Anak keempat kemudian akan diberi nama Ketut, yang berasal dari kata 'Ke' dan 'Tuwut', yang memiliki makna mengikuti atau mengekor. Jika sebuah keluarga memiliki anak lebih dari empat, maka anak kelima hingga seterusnya akan mengulang siklus nama yang sama dimulai dari Wayan hingga Ketut sesuai jumlah anaknya.
3. Kasta
Selain jenis kelamin dan urutan kelahiran, faktor kasta atau wangsa dalam lapisan masyarakat turut mengambil peran dalam nama orang Bali.
"Kalau kasta udah enggak berlaku secara kedudukan. Tapi, kalau secara silsilah keluarga masih dipakai. Khususnya untuk ngasih nama anak, untuk menunjukkan bahwa ada keturunan raja, tapi secara fungsi, sih, sudah enggak berlaku," ungkap wanita yang kini berdomisili di Bekasi ini.
Misalnya saja, wangsa Brahmana atau yang merupakan keturunan dari pendeta akan diberi nama Ida Ayu (bagi perempuan) dan Ida Bagus (untuk laki-laki).
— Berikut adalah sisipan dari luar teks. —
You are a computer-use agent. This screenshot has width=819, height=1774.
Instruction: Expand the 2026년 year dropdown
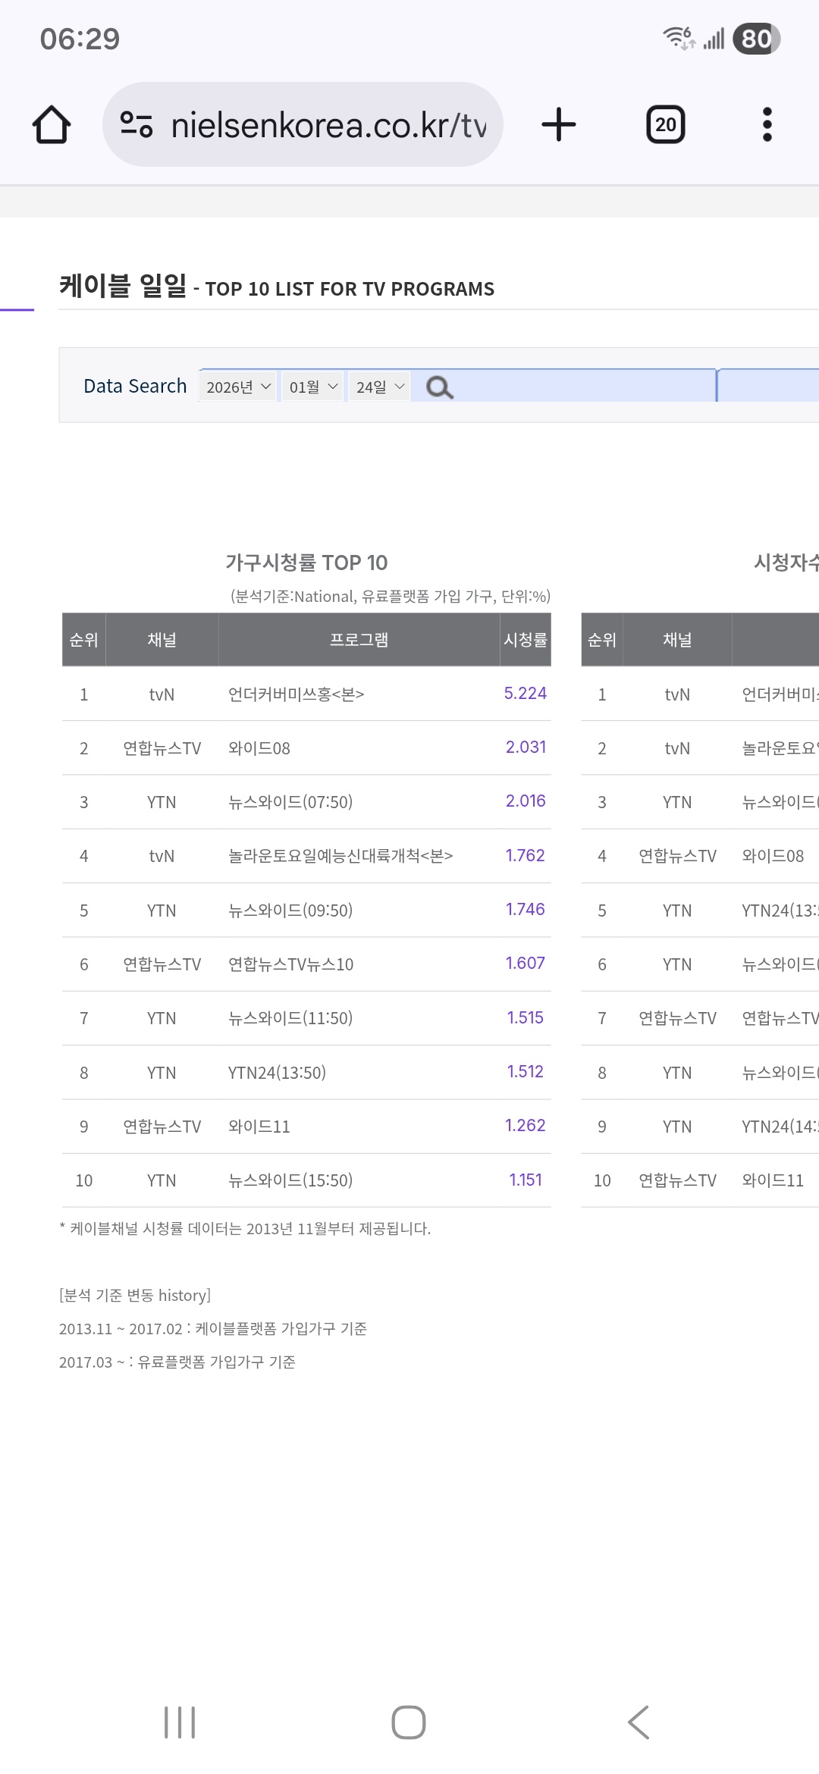(x=238, y=387)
Biasanya, Ida Ayu kemudian disingkat pula untuk memudahkan pengucapan menjadi Dayu.
Untuk tingkatan wangsa kedua, yaitu Kesatria, ada banyak gelar yang bisa disematkan pada anak laki-laki atau perempuannya. Sebab kasta Kesatria bukan hanya terbatas pada keturunan raja saja, tapi juga anak-anak raja yang tidak menjadi raja, pembantu kerajaan seperti abdi dalem, dan juga para pendekar.
Beberapa contoh nama bagi anak laki-laki yang diperuntukkan untuk wangsa Kesatria antara lain Dewa, Anak Agung, Cokorda, Ngakan, Bagus, dan Sang. Sedangkan untuk anak perempuan, biasanya menggunakan nama Ayu, Desak, Istri atau Sakti.
Desak Putu Virginia Wulandari, atau yang lebih akrab dipanggil Wulan misalnya. Melalui nama awalannya, kamu dapat mengetahui bahwa ia masih merupakan keturunan dari wangsa Kesatria.
Wangsa atau kasta selanjutnya adalah Waisya. Waisya merupakan kelompok masyarakat di luar istana yang berfungsi untuk menggerakkan ekonomi, pembangunan dan perindustrian.
Misalnya saja saudagar, penguasa, atau pedagang.